In my own case, of course, I have more complete information on lab results, family and personal medical history, etc. as follows:
  • No solid evidence of thrombophilia from any of the many lab test that were done. More specific results on a couple of tests listed below.
All labs on mom normal, except moderate positive result on anticardiolipin antibody IgG, which we're told is not significant; after six weeks this was retested and the level was "inconclusive"

Additional testing on me showed I am heterozygous for MTHFT mutation C677T, which we're told is "not clinically significant
  • No family history of thrombophilia or clot related problems (heart attack, stroke, deep vein thrombosis, pulmonary embolism)

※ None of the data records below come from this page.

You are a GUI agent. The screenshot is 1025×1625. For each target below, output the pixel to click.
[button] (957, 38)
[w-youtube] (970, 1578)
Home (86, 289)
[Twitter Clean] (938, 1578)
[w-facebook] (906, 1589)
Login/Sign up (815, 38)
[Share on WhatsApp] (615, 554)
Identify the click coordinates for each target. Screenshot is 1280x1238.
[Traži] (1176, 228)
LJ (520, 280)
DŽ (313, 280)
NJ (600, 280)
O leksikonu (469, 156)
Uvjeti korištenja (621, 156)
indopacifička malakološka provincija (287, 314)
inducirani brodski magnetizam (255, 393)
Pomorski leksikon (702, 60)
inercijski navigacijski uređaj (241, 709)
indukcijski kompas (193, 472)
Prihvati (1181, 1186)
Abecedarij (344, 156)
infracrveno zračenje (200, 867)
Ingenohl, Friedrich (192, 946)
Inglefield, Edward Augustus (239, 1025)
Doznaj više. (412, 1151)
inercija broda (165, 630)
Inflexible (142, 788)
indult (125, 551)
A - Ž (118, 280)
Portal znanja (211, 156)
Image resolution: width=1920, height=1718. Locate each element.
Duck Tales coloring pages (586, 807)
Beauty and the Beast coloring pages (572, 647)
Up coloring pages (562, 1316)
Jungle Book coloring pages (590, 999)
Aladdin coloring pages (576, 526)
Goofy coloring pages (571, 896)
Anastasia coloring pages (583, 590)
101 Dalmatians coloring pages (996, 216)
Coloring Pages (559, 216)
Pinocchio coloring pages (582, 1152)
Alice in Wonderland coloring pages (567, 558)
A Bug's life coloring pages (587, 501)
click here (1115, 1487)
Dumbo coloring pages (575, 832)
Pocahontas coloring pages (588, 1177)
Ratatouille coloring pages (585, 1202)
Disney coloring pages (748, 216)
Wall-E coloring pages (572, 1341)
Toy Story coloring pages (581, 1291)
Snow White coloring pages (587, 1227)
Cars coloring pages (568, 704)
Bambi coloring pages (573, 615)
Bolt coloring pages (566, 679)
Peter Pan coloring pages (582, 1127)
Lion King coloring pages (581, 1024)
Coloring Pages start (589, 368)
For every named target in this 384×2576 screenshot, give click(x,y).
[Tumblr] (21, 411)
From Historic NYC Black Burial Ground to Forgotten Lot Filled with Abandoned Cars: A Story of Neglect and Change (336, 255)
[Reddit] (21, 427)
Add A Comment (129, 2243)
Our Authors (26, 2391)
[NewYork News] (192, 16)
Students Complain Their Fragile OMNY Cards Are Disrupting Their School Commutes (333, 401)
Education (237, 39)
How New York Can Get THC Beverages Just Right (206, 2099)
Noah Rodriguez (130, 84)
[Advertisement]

  • No personal history of clots, despite 2 full term pregnancies and two "half" pregnancies (pregnancy, especially the postpartum period, is associated with higher risk of clots), 2 surgeries (also causes a higher risk of clots), and several trans-oceanic flights (also associated with higher clotting risk). About a week after laparoscopic surgery last year, I had the opposite of excessive clotting and instead bled too much, resulting in this lovely hematoma.
  • The pathology report from my first loss does mention that fragments of blood clot were recieved with the placenta and cord, however I think this clot was probably formed at the time of delivery because the placenta did not come out in one piece. No mention of any clots found in either of the placentas in my case.
  • Although all lab tests for thrombophilia came back negative, I still wonder if my circulation is not what it should be, whether because of some clotting issue or something else. I do have some symptoms associated with clotting disorders, including fetal loss (obviously), IUGR (my son was 5 lb. 0 oz. at term), and a possible partial placental abruption during labor with my second child, but no actual evidence of clots.
I have no idea what any of this means. Anything? Nothing? I think the case for thrombophilia as the cause of umbilical cord pathology is weak at best, however I would not bet my child's life on it. If I have the chance at another pregnancy I would try the daily heparin shots - gladly.